My other time machine is a Lexus IS300.
Video games don't need anymore androgynous game characters. Square, Konami - listen up. We're not gonna take it anymore. Who wants to be a frail, effeminate atrophied girl/boy with long flowing hair delicately tied back, and a few strands strategically placed to look slightly disheveled? I don't want to name any names but Cloud (FFVII), Sion (The Bouncer) and now Eike Kusch (Shadow of Destiny) are all overly delicate. Come on, even the Broccoli Boys somehow manage to be more masculine. How many more girly-men must we play as before someone finally says enough?
Shadow of Destiny is a third-person classic adventure that send players tumbling back and forth through time in an attempt to avert your own deaths. Note the plural. The game has some pretty interesting characters, such as your ancestors from several different time periods, alchemists, fortunetellers, demons and even eccentric screenplay writers. Cool, eh?
SoD brings to the fray good graphics, incredible FMVs, spot on animation and a seemingly ho-hum story containing enough plot twists, mystery and intrigue to compel you to finish the game and discover at least one of five endings. But the game is not without its weaknesses - namely, an astonishing lack of interactivity (you're essentially just watching the game) and the wussy lead character.
The game opens with you, Eike Kusch, walking out of a caf" only to receive a shank in your backside, ending your life. Upon awakening you find yourself in a strange netherworld. A voice informs you that you are dead and offers you a time travel device called the Digipad (most generic name ever?), which will aid you in preventing your own demise. After a brief repartee, you accept the offer, suspicious of what your new helper has to gain in the matter, and are whisked away to a point 30 minutes before your passing.
That's the story. It may sound familiar and kind of dull, but believe me at least one of the five endings comes together better than most Hollywood blockbusters. I'm thoroughly impressed.
Each chapter in the game represents a different death that you must avert (your death outside the caf" is chapter one). Who are these killers and what is their agenda? This is for you to piece together on your temporal jaunts.
The first thing you'll notice about SoD is the high graphic quality. The textures are clean and detailed and there is no obvious anti-aliaing issues. The eye candy is as sweet as anything you'll find in the Dreamcast's Resident Evil: Code Veronica. If you like the graphics, which I know you will, then you will love the nicely executed and well-animated FMV sequences. It's good that these are pleasant to watch, since that's what you're doing for the better part of the game.
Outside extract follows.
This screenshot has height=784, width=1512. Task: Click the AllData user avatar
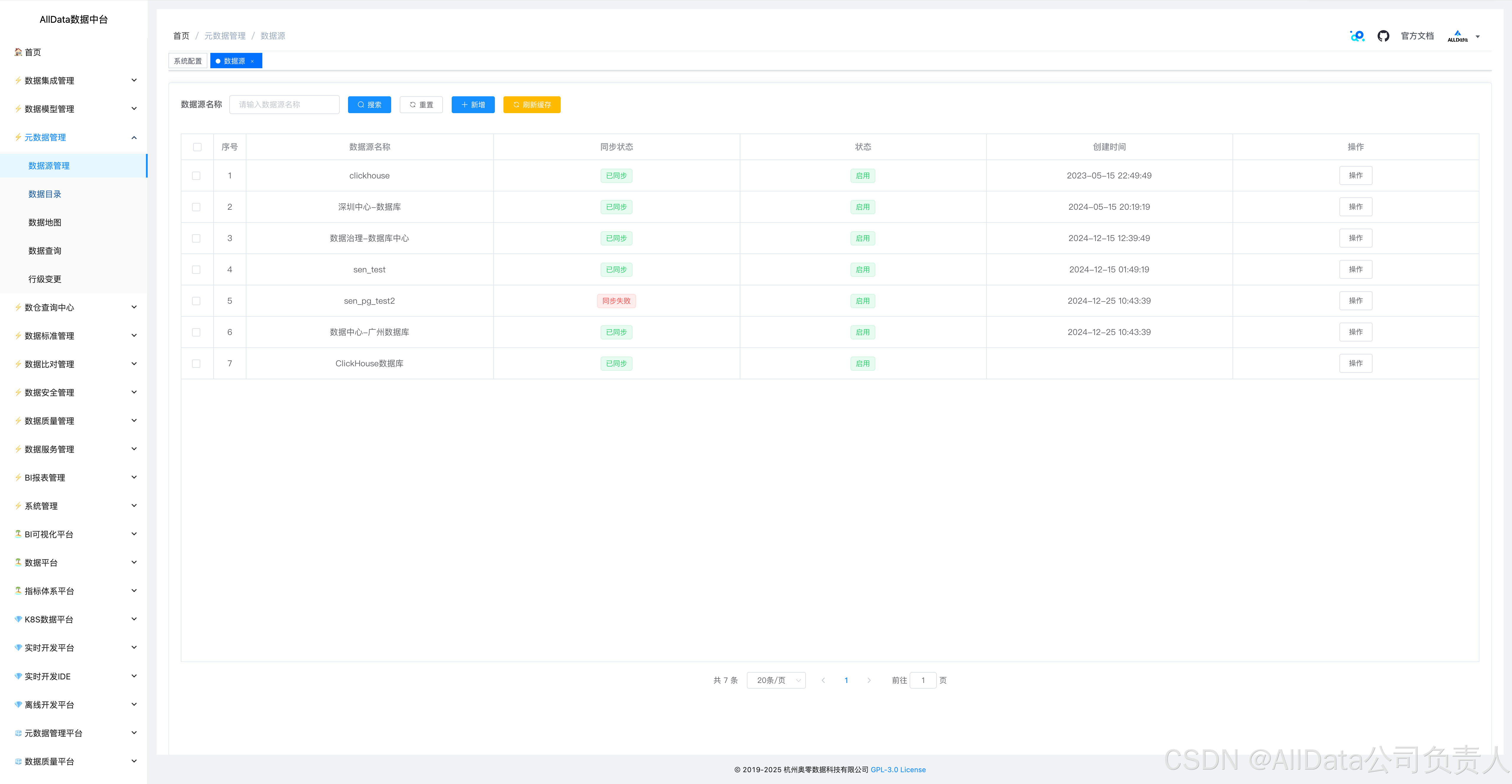pyautogui.click(x=1457, y=36)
The entire game takes place in the same town, and the gameplay is very typical for an adventure title. Eike traverses the town back and forth talking with residents, gathering information and acquiring items. Again, a large portion of the gameplay entails long FMV's. Grab a soda and get comfortable.
There are tiny energy units conveniently scattered throughout the town that power your Digipad time travelling device. This is really cool. Each time period has these EU's scattered in different places. Try to remember where you last spotted them, so when you return to that timeline you can go straight to them with little hassle. You'll quickly find out (maybe the hard way) that an abundant supply of these little units is preferable. This will permit you to do some of the side quests or just explore different (but relevant) timelines at your leisure.
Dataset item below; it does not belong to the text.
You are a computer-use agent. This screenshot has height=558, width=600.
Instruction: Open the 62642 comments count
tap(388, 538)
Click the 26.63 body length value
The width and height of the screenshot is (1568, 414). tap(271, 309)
The time travelling is just what you would expect. You meet ancestors and tinker with the timeline, eventually seeing the effects manifested in later time periods. I traveled back a hundred years and instructed a groundskeeper to plant a flowerbed (for reasons you must discover on your own) in the exact spot where a tree is standing in the current time. Upon travelling back to my own time I noticed the huge old tree was gone, and there stood a flowerbed in it's place. That was fun, and Eike engages in much more temporal meddling of the like.
This time tweaking is directly related to the game's numerous branching points. The events you effect in the past can later dictate which ending you will uncover. Branching is something that is definitely needed in a game where there is little interactivity, as it offers the player a little something to do when there isn't much else.
And that's the biggest problem with Shadow of Destiny: the lack of action. While adventure games are often more cerebral than other genres, this one goes out of its way to ensure that you do very little. It gets frustrating at times.
But I must give credit where it's due, and this game just keeps on giving. Not only do you get five different endings, you can also open up a few movie trailers and even another game mode known as EX Mode (wow, what an original name). Even this EX bit allows for two different endings. SoD is just packed with more gameplay than you can shake a memory card at.
In general, the Playstation 2 has many laughably mediocre titles. Few are turning heads or raising eyebrows, and that's sad. Sony should be happy that gamers can't sue them for false advertising. Faster load times - Ha! Revolutionary gameplay - I beg your pardon? So when a solid, intriguing game such as Shadow of Destiny comes along, we light incense and thank the gaming gods for blessing us with a decent title to act as more rain for our village of gaming.
It may not be a gift from the gods, but Shadow of Destiny is a solid game. Initially the story feels retarded, but give it some time and you'll see the light. The multiple endings and extra goodies really ups the replay value, a rarity in a game of this sort. Still, the lack of action deals a heavy blow to this otherwise polished adventure.